Our current study showed that MPP accounted for 41% of all hospitalized CAP children. The incidence of MPP and the proportion of MPP cases among CAP patients have been rising over the past 3 years, but the difference was not statistically significant. This might be due to the single-center design and small sample size of our current study but might also suggest that the number of MPP patients have not increased dramatically over the past years. We also found that school-age children and adolescents had a highest incidence rate of MPP, which reached 63.8%. An Indian study showed that 59.5% of children ≥5 years were positive for Mycoplasma pneumoniae infection (10), which was similar to our current finding; a recent study in the United States also reported a similar result (11).
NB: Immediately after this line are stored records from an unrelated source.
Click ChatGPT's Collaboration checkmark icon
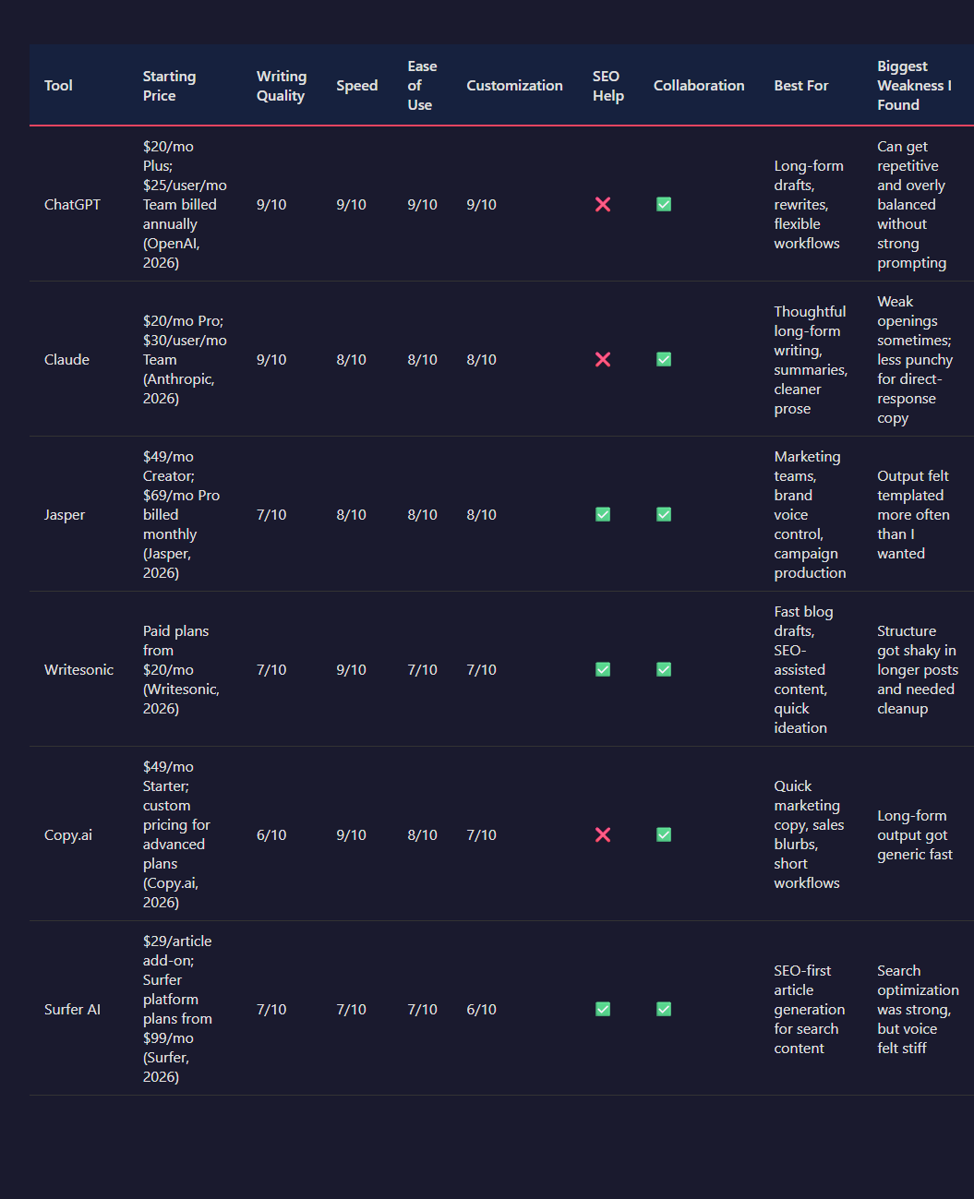 [x=664, y=204]
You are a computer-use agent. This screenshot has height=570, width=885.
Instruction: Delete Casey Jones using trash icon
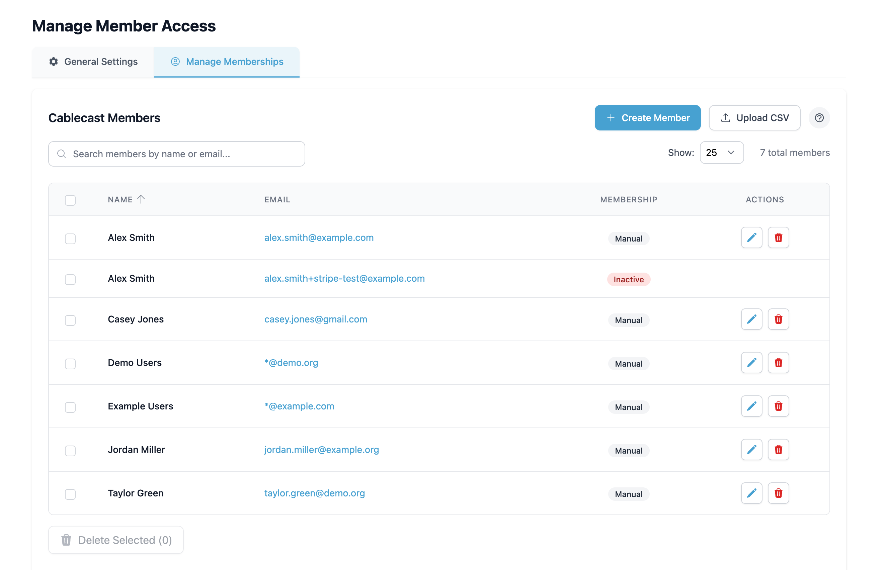pyautogui.click(x=778, y=319)
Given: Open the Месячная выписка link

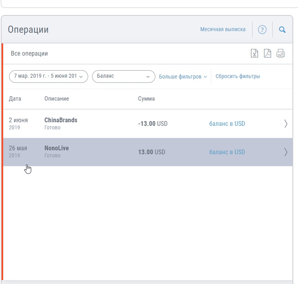Looking at the screenshot, I should coord(223,30).
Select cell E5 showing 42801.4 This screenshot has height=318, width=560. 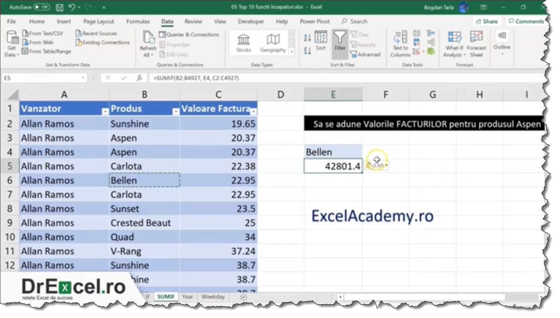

Mycoplasma pneumoniae typically spreads through droplets, and school-age children and adolescents are more susceptible to Mycoplasma pneumoniae infection as they spend more time in closed or semi-closed learning environments. Therefore, the learning and living environments of school-age children and adolescents should be improved if conditions allow. MPP showed no gender difference in our current study; however, two previous studies in two areas in China reported the incidence of MPP to be higher in girls than in boys, which might be explained by the difference of the age of the studies and the sources of patients: both studies were based on the clinical data collected 5 years ago, and all the cases were from the respiratory departments of children’s hospitals (12,13).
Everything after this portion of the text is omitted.